Javan yang duduk di samping Cheonsa mengambil serbet dan membersihkan mulut gadis itu yang terdapat noda makanan. "Itu ide yang bagus sayang. Nanti kita akan cari waktu yang sesuai." Cheonsa berterima kasih pada Ayah yang dibalas usapan lembut di kepala.

"Dalam pengamatanku, waktu yang pas dari semua jadwal yang ada adalah hari libur nasional dua minggu ke depan. Tepatnya tanggal 28 hari senin pukul tiga sore. Semua orang dalam jadwal kosong pada waktu itu." Papa Zaniel berkata dengan cermat, mengingat jadwal yang pernah diberitahukan oleh semua orang di sini untuknya saat bisa mengambil waktu bermain dengan Cheonsa.

"Ingatanmu sangat bagus, Zaniel. Sepertinya di sini tidak ada yang keberatan dengan itu," ujar Alleia mengangguk semangat. "Bagaimana dengan pesta teh kecil sebagai gantinya.

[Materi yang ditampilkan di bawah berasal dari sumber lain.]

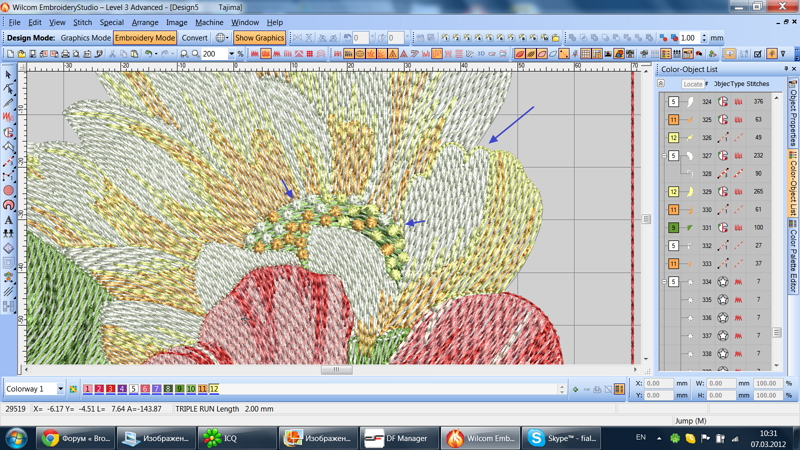Select color 12 in the palette bar
Viewport: 800px width, 450px height.
pyautogui.click(x=213, y=389)
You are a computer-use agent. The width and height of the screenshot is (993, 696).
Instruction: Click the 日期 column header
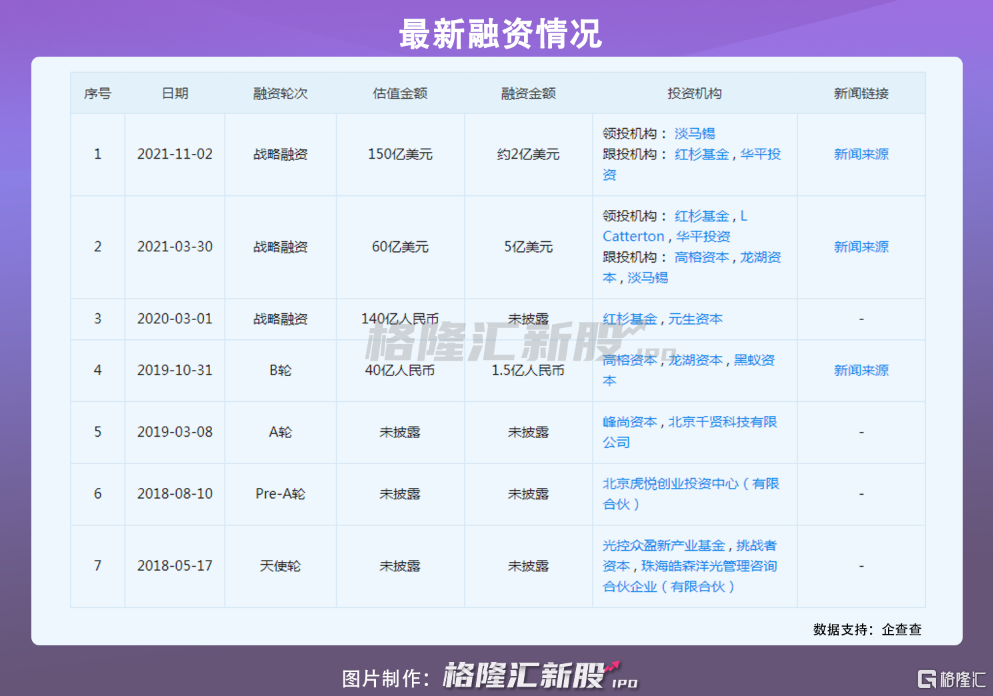tap(174, 93)
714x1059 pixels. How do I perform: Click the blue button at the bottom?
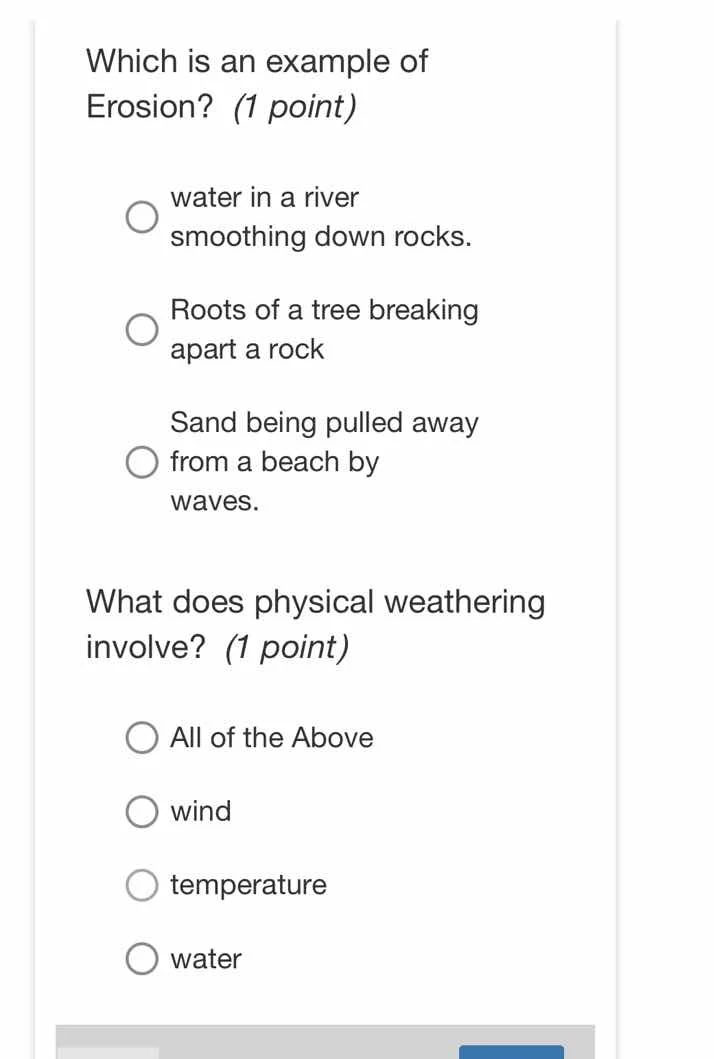pyautogui.click(x=512, y=1052)
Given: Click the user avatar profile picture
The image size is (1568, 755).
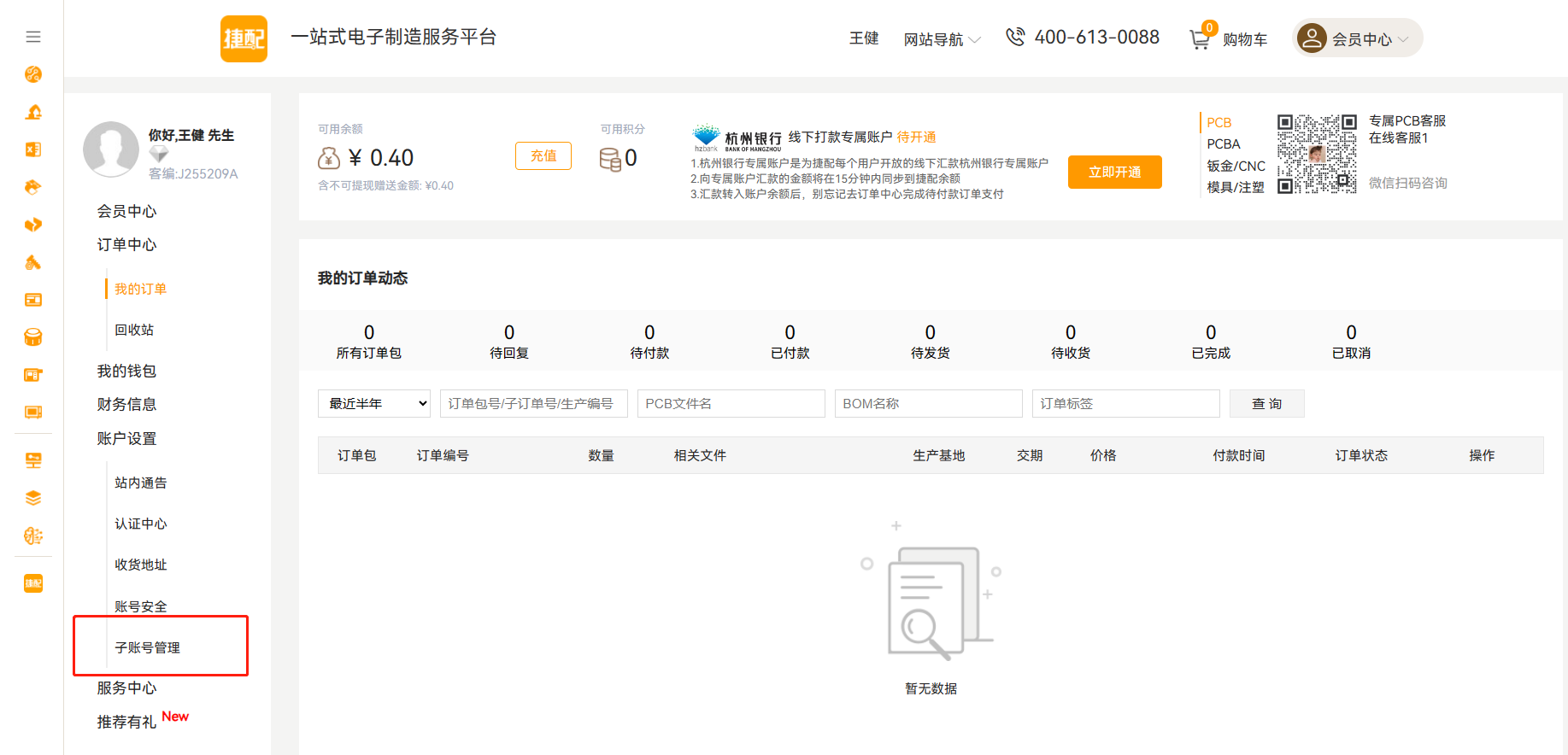Looking at the screenshot, I should 111,149.
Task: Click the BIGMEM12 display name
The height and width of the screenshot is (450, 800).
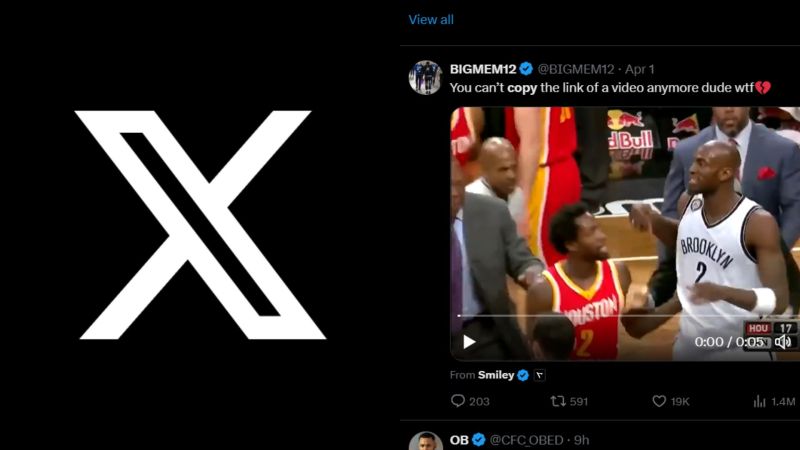Action: pos(483,69)
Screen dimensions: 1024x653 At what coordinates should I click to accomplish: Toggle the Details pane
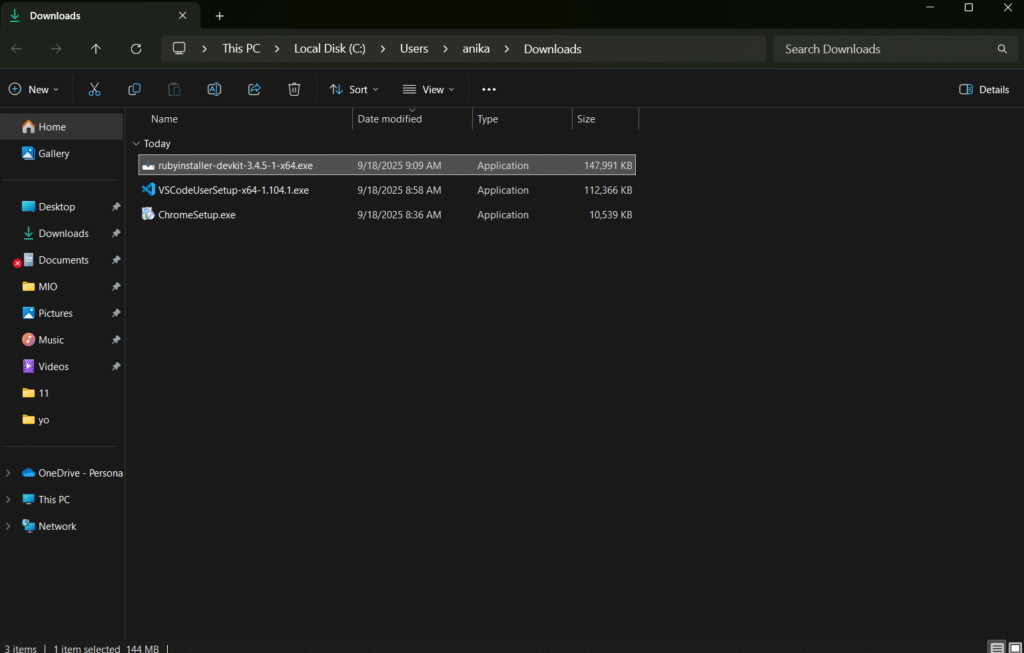(984, 89)
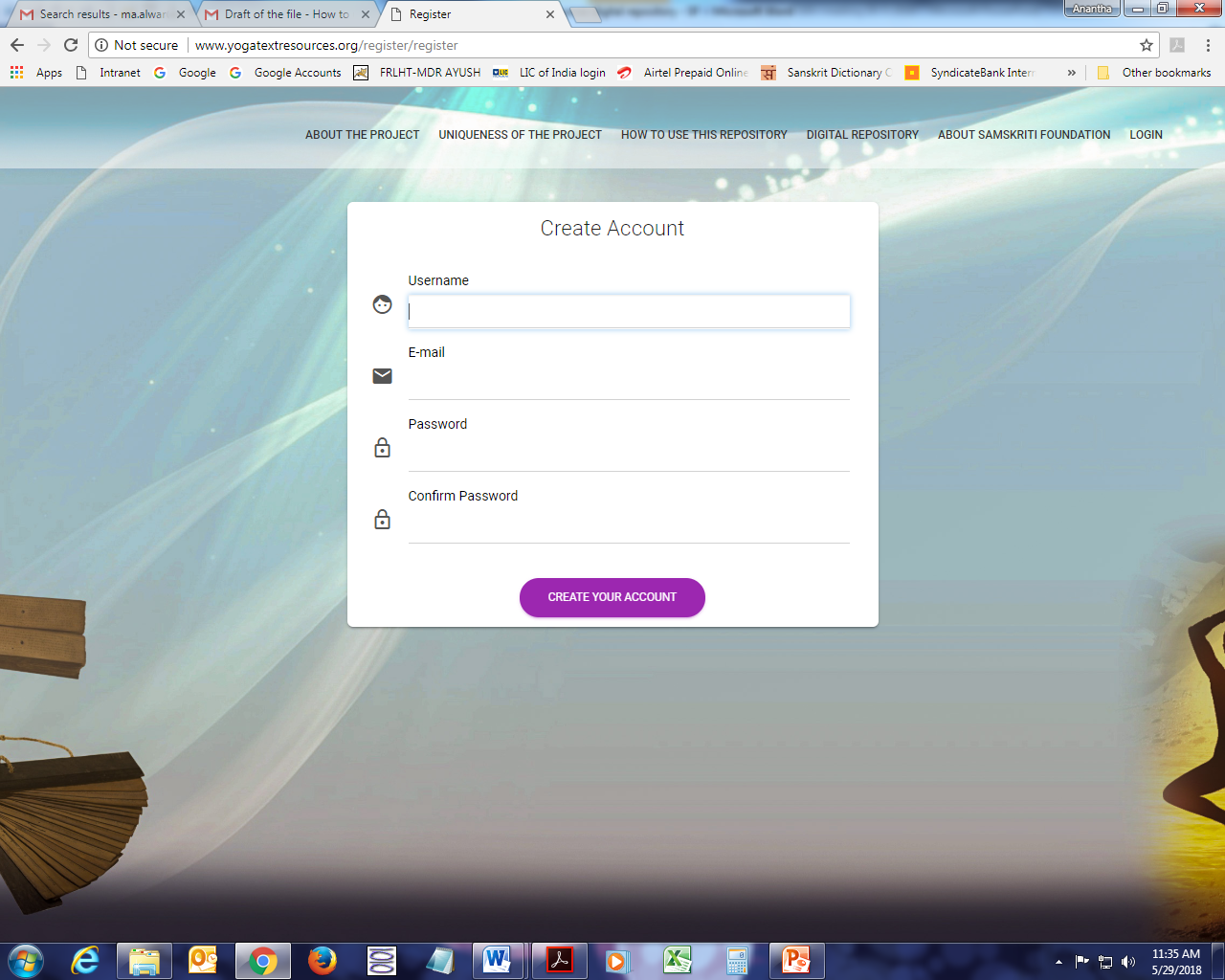Open Chrome's three-dot menu
The width and height of the screenshot is (1225, 980).
pos(1208,45)
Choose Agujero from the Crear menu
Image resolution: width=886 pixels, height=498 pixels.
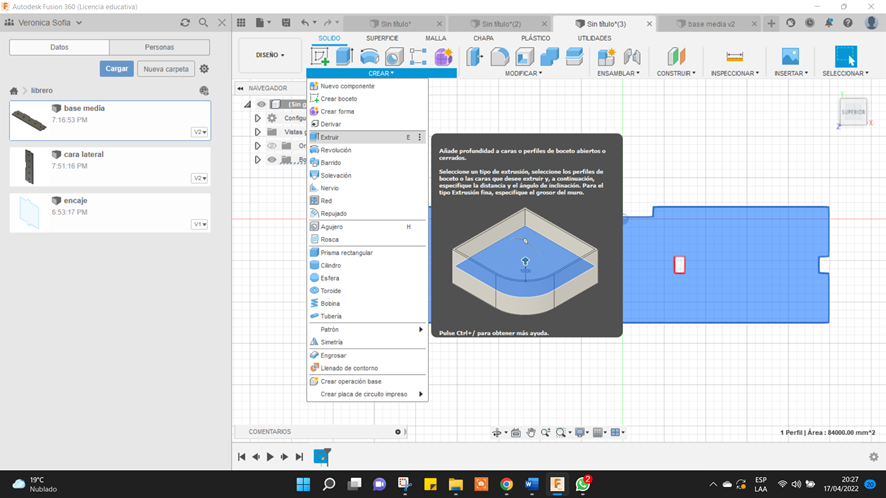[x=331, y=227]
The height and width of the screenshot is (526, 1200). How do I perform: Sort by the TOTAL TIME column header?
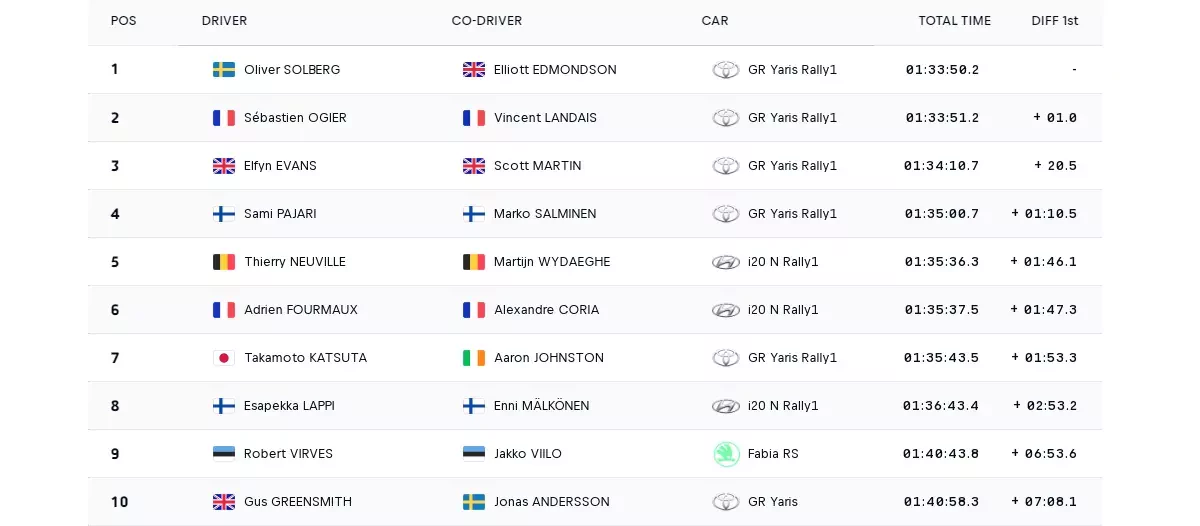click(954, 21)
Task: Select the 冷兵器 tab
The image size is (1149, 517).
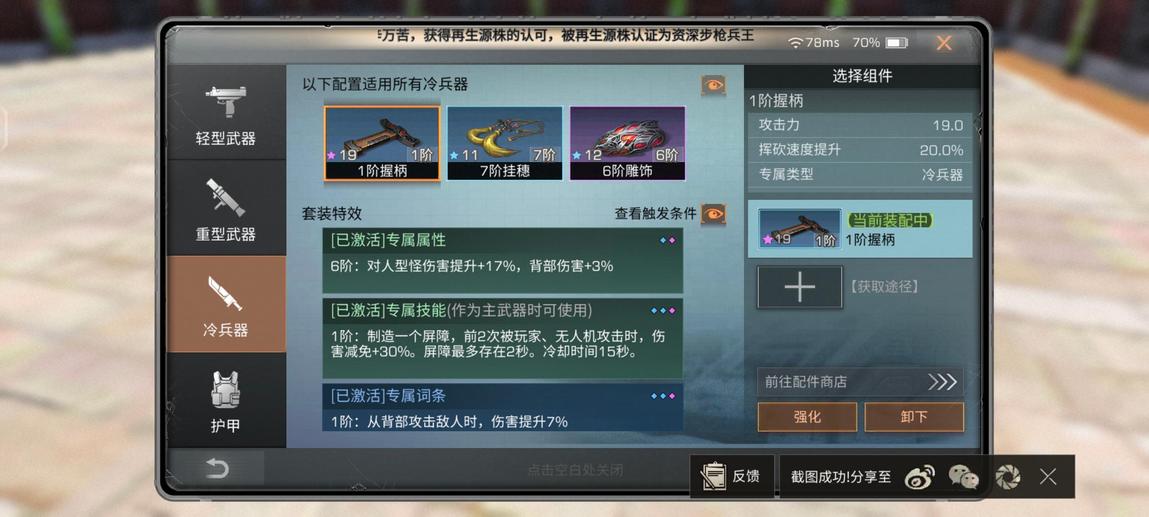Action: coord(226,304)
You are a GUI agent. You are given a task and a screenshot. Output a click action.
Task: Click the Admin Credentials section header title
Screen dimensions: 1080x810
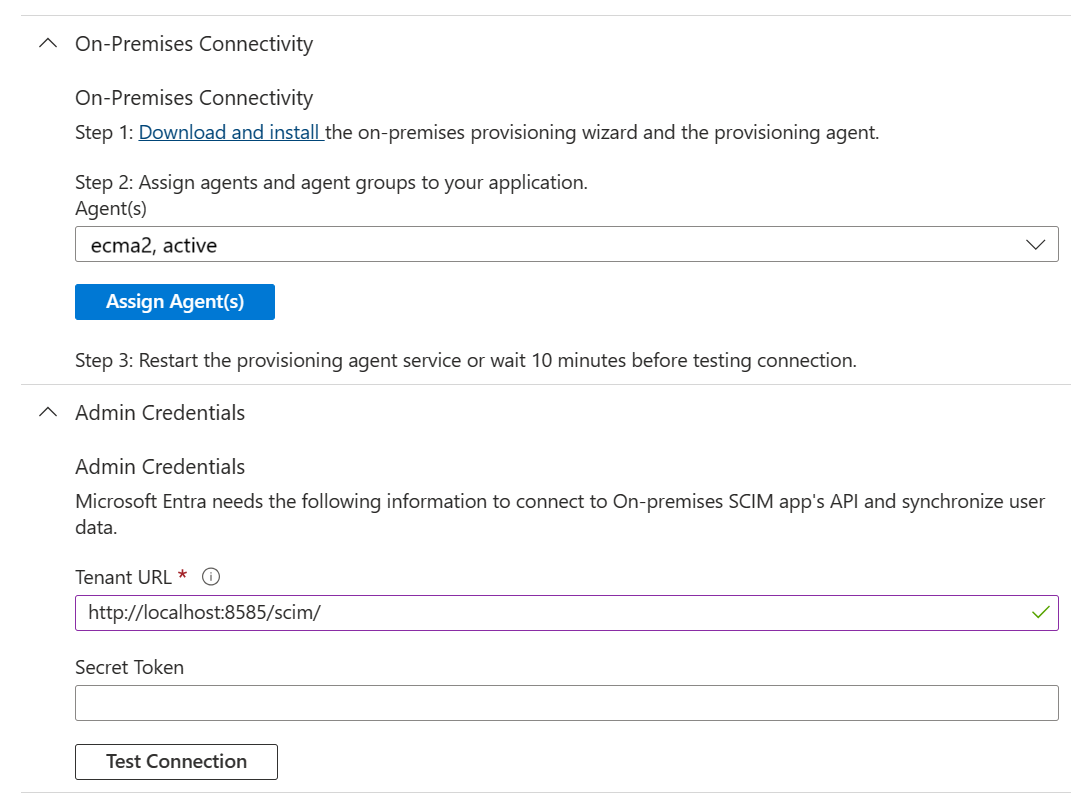coord(160,412)
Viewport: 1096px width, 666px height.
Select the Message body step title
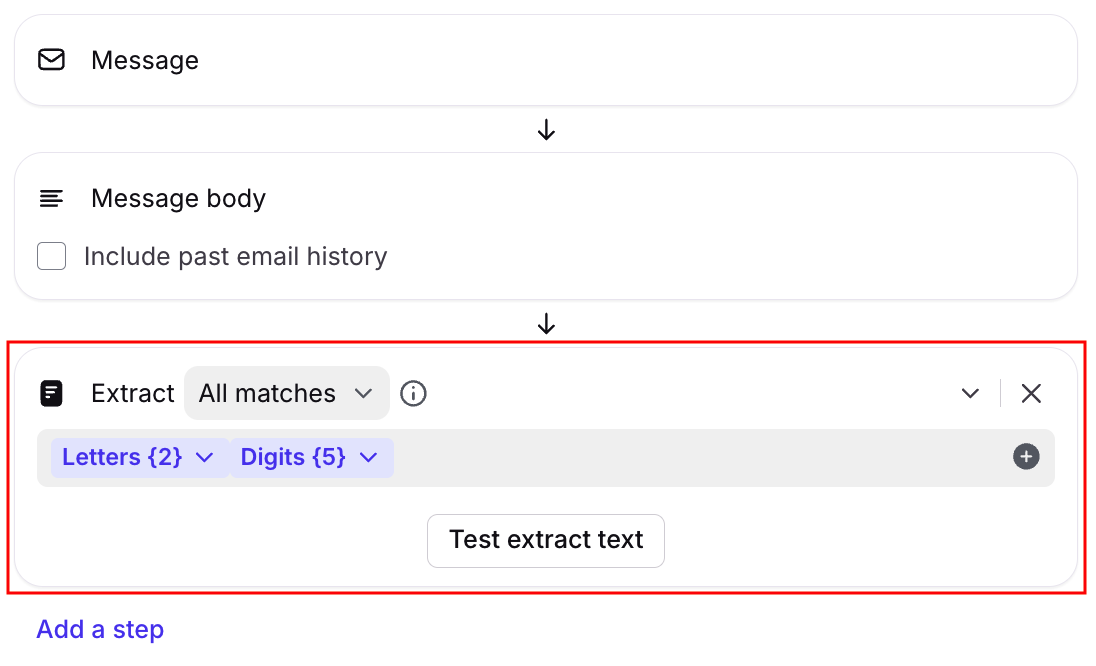coord(178,198)
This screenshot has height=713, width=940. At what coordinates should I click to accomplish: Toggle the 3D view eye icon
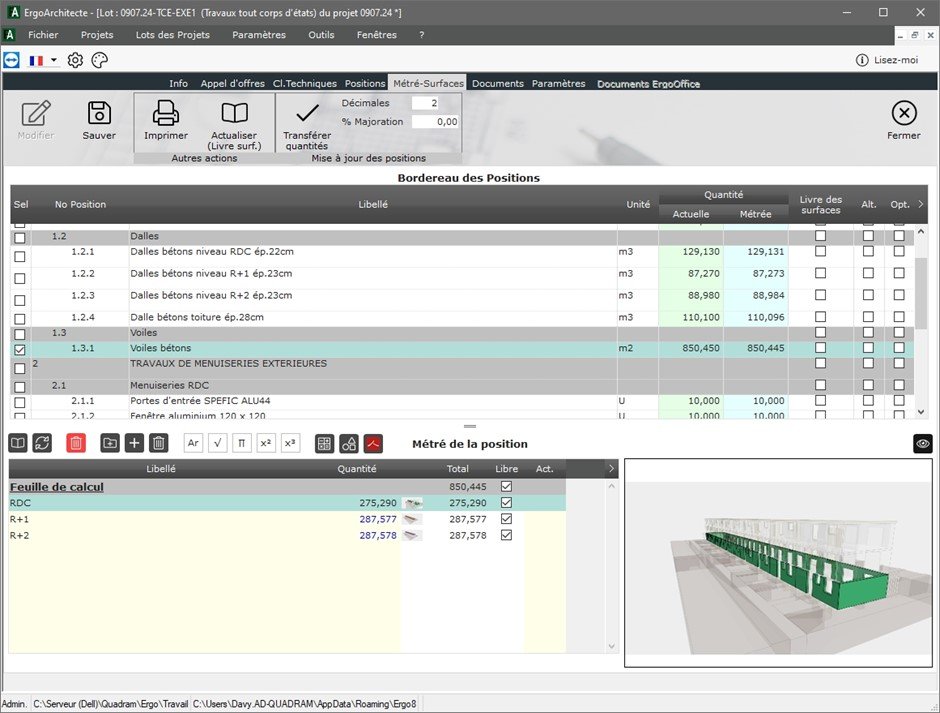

Potret bersama tidak akan lebih dari sepuluh menit. Waktu yang tersisa bisa digunakan untuk pesta teh kecil di rumah kaca." Daddy Arcelio ikut berpendapat, yang langsung mendapat respon baik dari anggota yang ada. Benar, rumah kaca itu adalah hadiahnya untuk Cheonsa di ulang tahunnya yang keenam. Tepat di samping istana putri.

"Aku setuju, dan hal itu. Kita bisa bermain beberapa permainan dan alat musik untuk menghabiskan waktu." Noelani juga berpendapat karena di dalam pikirannya itu juga bisa menjadi sarana kemampuan musik putri bisa diasah dalam keadaan bersenang-senang sekali pun.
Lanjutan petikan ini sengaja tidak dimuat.